## WRITTEN INSTRUCTION A
In the transfer pricing text, which chapter of the TPG holds the explanations of the functional and risk analysis?
## WRITTEN INSTRUCTION B
Write the next part of the transfer pricing text, starting right after its last sentence.

The OECD introduced a so-called six step approach (para. 1.60 TPG), which may provide a guideline within the framework of the ALP to identify and assign risks. The core element is the so-called risk control approach, according to which an allocation of risks depends on (personnel) functions to control the risks as well as the financial capabilities to assume these risks. Control is basically defined as the ability to make decisions about taking and managing risks, and also to exercise this decision-making function (para. 1.65 TPG). Contractual arrangements are only the starting point for the analysis. The decisive factors are the actual circumstances (substance over form). It is therefore important to analyse which entities have the human resources, the actual possibility to control risks and the financial means to bear risks (para. 1.61 TPG). The prerequisite for this is that the decision-makers have the necessary experience and competencies for this and have an adequate information base (para. 1.66 TPG). It is questionable how much substance is required to underpin the transactions. If the contractual risk allocation deviates from the actual risk control and financial risk-bearing capacity, the contractual risk distribution must be adjusted for the arm’s length comparison.

Tab. 12: Six step approach


In this way, it is possible to analyse in a comprehensible manner which functions are performed by the companies under consideration and which risks are assumed. This enables the companies involved in the transaction to be characterised. Once the factual situation has been determined and the substance of the commercial and financial relationships has been identified, the actual transfer pricing should follow these conclusions.

Where can it be found. Chapter I of the TPG contains explanations of the functional and risk analysis. See also part B.2 of the TP-Manual.

Basic thoughts on the case at hand. In practical terms, the functional value creation can first be illustrated using a classic representation in three simplified value creation stages:

Fig. 6: Value Chain


Functional analysis. As part of a functional analysis, the functional contribution to added value of the individual companies in an MNE group must be determined on the basis of the activities performed and the expertise brought in. The functional analysis creates the basis for the results of the business model analysis to be further differentiated and broken down to the individual companies and their relative importance.

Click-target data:

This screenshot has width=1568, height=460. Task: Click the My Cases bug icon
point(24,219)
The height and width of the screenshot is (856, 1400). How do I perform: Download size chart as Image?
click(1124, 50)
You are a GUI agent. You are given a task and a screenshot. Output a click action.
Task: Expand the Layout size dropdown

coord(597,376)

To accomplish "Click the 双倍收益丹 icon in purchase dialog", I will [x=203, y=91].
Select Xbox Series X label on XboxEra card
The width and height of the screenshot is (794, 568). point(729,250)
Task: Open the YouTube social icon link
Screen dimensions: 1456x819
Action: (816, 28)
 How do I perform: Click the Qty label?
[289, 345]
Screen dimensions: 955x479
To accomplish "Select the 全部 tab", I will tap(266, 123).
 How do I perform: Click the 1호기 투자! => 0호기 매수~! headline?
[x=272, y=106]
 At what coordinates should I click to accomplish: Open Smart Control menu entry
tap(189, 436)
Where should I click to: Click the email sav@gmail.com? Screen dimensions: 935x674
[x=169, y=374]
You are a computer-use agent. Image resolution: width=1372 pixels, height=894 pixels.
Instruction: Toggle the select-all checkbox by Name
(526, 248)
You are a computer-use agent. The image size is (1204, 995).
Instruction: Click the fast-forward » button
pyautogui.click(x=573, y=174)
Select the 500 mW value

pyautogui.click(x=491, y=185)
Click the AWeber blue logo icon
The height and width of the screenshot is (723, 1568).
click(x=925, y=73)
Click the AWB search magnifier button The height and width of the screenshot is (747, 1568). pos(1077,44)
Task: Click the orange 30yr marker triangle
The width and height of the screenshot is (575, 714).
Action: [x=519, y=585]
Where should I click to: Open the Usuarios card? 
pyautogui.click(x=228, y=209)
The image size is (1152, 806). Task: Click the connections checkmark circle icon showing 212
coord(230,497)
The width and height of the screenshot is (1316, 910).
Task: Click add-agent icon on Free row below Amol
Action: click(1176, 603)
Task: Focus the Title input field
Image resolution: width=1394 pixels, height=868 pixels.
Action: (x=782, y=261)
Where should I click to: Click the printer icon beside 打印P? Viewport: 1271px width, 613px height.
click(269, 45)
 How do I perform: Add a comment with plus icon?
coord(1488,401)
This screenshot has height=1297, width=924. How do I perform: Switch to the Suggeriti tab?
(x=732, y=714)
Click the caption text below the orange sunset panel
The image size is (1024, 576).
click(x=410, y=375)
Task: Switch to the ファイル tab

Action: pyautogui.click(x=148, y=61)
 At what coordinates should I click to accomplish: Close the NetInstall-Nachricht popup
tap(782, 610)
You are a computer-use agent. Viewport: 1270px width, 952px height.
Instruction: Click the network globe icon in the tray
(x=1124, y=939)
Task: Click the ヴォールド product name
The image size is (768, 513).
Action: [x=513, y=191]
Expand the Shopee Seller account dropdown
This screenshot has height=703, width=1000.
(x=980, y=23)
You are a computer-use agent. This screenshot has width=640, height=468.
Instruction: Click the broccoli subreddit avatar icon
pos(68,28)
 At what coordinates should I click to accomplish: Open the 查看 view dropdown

## TASK RESPONSE A
Chapter I of the TPG.

## TASK RESPONSE B
As central parameters of the functional contribution to value creation, the functions and responsibilities of the respective companies must be described in detail and their significance for the transaction-related value creation within the group must be determined.

In the following, a three-stage functional analysis suitable to perform such an analysis is presented:

Step 1 – Determine complexity and temporal dimension. The complexity of a function is determined in a first dimension. This is often determined by the required expertise and qualifications of the employees to perform their functions. The employee qualification is often an indicator of how difficult or easy it is to transfer a function. In addition, the temporal dimension characterizes a function on the basis of its temporal efficiency, whereby the principle is that the added value increases with increasing maturity:

Short-term operational functions relate to daily business (up to one year) and implement the tactical and strategic planning operationally.
In the medium term, tactical functions relate to a cross-period program, capacity and sales planning over a horizon of one to three years.
Long-term strategic functions relate to setting the course for the business model and have a long-term horizon of more than three years

The following figure illustrates this first step of the analysis, whereby the functional value added is higher in darker fields than in less darkly colored fields.

Fig. 7: Determine complexity and temporal dimension of functional value creation


Step 2 – Identify responsibilities. In a second step, the responsibilities with regard to the functional value creation for the respective entities has to be analysed. If several companies share the tasks and responsibilities associated with performing a function, the individual contribution to added value must be determined.

The RACI method (acronym for Responsible, Accountable, Consulted, Informed) is a possible approach to characterize responsibilities in connection with a function.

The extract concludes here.